MP-6 - NOVEL ALGORITHM APPLIED IN PILOT HEART FAILURE CONTINUITY CLINIC MAY CONFER MORTALITY BENEFIT WHEN COMPARED TO USUAL CARE PATHWAY

Background: There is strong evidence to support guideline directed medical therapy (GDMT) in heart failure (HF). However, titration of this therapy is often prolonged, which is associated with negative outcomes. The optimal way to initiate and rapidly titrate therapy to target doses is unknown. We performed a pilot feasibility study of a novel HFrEF medication algorithm in a group of patients newly referred with HF and compared outcomes to a propensity matched control.

METHODS AND RESULTS: Consecutive new patients discharged with new or worsening HF were referred to and followed at a nurse practitioner run, physician supported, heart failure continuity clinic (HFCC) in Southern Alberta. Patients received increased GDMT based on a published cluster algorithm. Using a local discharge abstract data base, a population of contemporary patients were identified that were also discharged with a diagnosis of HF but did not attend the HFCC. Propensity matching was performed to restrict comparisons to control patients most like those that attended the HFCC. Pharmaceutical information network and vital statistic data were used to determine GDMT prescriptions and mortality over the next six months. Fischer exact tests were used to compare medication prescriptions while Kaplan-Meier curves and Cox-proportional hazard ratios were used to compare survival.

Between April 1, 2021 and June 30, 2023, 181 patients who attended the HFCC and 543 that did not were matched based on propensity score. The two groups were similar with respect to sex, age, hypertension, previous myocardial infarction, and previous revascularization, however, there was a trend toward a greater prevalence of diabetes (37.0 vs. 29.8%, p = 0.072) and previous pacemaker implants (6.1 vs. 3.3%, p = 0.1) within the arm that attended the HFCC. For every class of GDMT, prescription rates were significantly higher for those that attended the HFCC (Table 1). A survival analysis suggested a significant reduction in mortality at 6 months that favored those who attended the HFCC (Adjusted HR 0.50, 95% CI 0.26 – 0.95, p=0.035) (Figure 1).

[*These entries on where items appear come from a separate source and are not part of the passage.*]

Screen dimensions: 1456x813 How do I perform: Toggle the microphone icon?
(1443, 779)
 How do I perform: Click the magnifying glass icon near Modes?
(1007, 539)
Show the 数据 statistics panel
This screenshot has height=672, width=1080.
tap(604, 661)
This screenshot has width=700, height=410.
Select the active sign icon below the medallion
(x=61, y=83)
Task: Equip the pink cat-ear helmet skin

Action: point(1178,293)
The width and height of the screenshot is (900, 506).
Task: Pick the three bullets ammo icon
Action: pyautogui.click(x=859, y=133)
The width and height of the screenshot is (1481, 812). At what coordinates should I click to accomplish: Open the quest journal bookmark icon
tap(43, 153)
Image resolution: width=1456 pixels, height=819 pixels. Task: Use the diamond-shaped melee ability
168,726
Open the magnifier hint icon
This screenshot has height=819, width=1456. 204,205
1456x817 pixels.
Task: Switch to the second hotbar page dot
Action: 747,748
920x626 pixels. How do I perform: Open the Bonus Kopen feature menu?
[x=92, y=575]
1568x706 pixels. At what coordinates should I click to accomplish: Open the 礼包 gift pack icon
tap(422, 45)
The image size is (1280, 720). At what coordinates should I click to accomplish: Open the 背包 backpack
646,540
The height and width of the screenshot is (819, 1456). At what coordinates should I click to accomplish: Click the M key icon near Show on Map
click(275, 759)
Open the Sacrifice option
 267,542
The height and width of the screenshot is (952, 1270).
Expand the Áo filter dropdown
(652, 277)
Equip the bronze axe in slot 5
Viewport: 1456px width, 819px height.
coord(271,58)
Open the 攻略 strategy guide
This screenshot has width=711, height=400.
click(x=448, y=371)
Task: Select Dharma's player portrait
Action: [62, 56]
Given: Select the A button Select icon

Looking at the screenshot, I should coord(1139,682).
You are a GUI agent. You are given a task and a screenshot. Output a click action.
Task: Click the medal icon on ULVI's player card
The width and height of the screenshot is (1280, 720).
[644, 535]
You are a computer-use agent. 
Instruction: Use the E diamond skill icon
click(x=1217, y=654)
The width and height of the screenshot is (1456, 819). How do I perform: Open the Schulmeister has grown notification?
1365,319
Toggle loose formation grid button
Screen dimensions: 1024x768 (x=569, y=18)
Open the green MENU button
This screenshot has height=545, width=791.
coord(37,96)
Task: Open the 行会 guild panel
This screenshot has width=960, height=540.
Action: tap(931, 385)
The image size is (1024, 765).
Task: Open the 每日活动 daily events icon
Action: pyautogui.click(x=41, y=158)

Conclusion: This pilot study suggests that a GDMT medication titration algorithm utilized in a HFCC is an effective strategy to facilitate rapid initiation and titration of HF therapy. Moreover, our data suggest the HFCC model used in this study confers a significant mortality benefit at 6 months when compared to the usual care pathway. Future work will seek to explore other outcomes such as re-hospitalization and how outcomes differ for patients with HFrEF and HFpEF.